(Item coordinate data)
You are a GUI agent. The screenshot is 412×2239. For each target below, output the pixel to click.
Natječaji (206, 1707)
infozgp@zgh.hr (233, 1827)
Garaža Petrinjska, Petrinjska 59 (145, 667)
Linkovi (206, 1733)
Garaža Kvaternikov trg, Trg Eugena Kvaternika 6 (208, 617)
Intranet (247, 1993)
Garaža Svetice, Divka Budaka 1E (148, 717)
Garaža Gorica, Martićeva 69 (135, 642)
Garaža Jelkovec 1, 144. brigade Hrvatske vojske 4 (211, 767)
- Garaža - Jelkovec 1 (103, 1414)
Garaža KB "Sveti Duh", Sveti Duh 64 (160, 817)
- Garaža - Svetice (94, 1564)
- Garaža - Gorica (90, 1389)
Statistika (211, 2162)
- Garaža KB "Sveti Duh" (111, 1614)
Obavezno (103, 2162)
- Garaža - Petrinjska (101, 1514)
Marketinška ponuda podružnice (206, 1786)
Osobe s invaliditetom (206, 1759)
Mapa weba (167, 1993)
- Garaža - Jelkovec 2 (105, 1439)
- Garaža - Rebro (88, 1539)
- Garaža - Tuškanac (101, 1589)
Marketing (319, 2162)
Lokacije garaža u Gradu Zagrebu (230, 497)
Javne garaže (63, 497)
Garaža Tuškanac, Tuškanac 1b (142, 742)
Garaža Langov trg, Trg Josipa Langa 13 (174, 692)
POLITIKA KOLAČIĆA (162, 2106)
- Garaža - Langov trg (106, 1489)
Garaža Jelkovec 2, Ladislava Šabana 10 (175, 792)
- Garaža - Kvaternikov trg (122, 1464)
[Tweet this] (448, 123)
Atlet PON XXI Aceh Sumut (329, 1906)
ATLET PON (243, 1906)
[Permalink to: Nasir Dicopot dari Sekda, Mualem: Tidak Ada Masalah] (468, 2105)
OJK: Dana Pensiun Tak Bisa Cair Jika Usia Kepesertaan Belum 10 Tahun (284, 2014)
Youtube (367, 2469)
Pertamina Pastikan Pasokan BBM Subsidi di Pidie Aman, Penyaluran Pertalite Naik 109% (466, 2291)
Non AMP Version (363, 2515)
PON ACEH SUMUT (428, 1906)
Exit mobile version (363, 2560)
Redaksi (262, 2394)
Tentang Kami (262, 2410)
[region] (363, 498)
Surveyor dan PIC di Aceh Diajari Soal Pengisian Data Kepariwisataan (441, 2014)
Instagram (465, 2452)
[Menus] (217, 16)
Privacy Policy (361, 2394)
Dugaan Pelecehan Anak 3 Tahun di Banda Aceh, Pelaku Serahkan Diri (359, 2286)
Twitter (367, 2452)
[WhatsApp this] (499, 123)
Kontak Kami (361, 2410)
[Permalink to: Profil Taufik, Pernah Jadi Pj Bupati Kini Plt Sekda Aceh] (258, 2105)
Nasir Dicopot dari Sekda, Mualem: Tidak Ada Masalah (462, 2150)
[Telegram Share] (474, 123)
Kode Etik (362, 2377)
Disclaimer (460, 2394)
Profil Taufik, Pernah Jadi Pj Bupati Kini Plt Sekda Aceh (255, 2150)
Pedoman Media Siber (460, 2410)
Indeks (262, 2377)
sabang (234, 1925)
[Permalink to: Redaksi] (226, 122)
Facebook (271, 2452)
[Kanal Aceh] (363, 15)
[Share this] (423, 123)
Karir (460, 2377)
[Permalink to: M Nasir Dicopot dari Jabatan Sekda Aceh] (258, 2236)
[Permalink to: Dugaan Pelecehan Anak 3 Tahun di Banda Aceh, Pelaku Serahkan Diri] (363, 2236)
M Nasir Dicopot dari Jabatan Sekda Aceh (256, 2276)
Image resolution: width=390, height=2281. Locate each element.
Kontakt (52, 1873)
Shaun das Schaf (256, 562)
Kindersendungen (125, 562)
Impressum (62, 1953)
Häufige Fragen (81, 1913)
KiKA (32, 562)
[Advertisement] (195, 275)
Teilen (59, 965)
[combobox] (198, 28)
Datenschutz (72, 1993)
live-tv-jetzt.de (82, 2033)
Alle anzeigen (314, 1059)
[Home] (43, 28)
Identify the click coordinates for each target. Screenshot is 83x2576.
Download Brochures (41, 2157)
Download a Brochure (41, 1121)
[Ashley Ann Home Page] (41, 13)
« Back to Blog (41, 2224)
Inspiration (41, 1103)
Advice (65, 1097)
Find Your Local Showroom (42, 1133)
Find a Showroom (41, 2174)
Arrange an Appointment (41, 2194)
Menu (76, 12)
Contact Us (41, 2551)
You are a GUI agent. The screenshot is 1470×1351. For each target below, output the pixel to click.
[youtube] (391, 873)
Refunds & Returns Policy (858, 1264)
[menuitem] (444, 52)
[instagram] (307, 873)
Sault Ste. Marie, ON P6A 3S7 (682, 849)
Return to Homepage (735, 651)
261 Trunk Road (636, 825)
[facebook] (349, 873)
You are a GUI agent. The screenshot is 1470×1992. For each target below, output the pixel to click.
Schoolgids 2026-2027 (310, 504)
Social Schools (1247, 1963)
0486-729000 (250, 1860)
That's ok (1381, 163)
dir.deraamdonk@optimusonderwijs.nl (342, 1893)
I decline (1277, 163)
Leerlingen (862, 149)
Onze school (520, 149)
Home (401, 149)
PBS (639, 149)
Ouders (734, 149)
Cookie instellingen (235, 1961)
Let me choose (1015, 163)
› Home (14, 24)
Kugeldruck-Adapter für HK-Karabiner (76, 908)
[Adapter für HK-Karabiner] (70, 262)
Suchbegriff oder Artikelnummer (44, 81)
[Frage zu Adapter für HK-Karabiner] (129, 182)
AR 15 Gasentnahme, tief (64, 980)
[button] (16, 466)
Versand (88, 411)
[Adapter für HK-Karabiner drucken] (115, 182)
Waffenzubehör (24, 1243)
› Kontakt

Given problem: Please return every line of the entries above that contains the word "each".

Full answer:
You are a GUI agent. The screenshot is 412×2239. For each target below, output the pixel to click.
Image resolution: width=390, height=2281. Locate each element.
Identify the click coordinates for each target. Screenshot is 83x2576.
You are a GUI agent. The screenshot is 1470×1351. For each target below, output the pixel to click.
You are a GUI agent. The screenshot is 1470×1992. For each target below, output the pixel to click.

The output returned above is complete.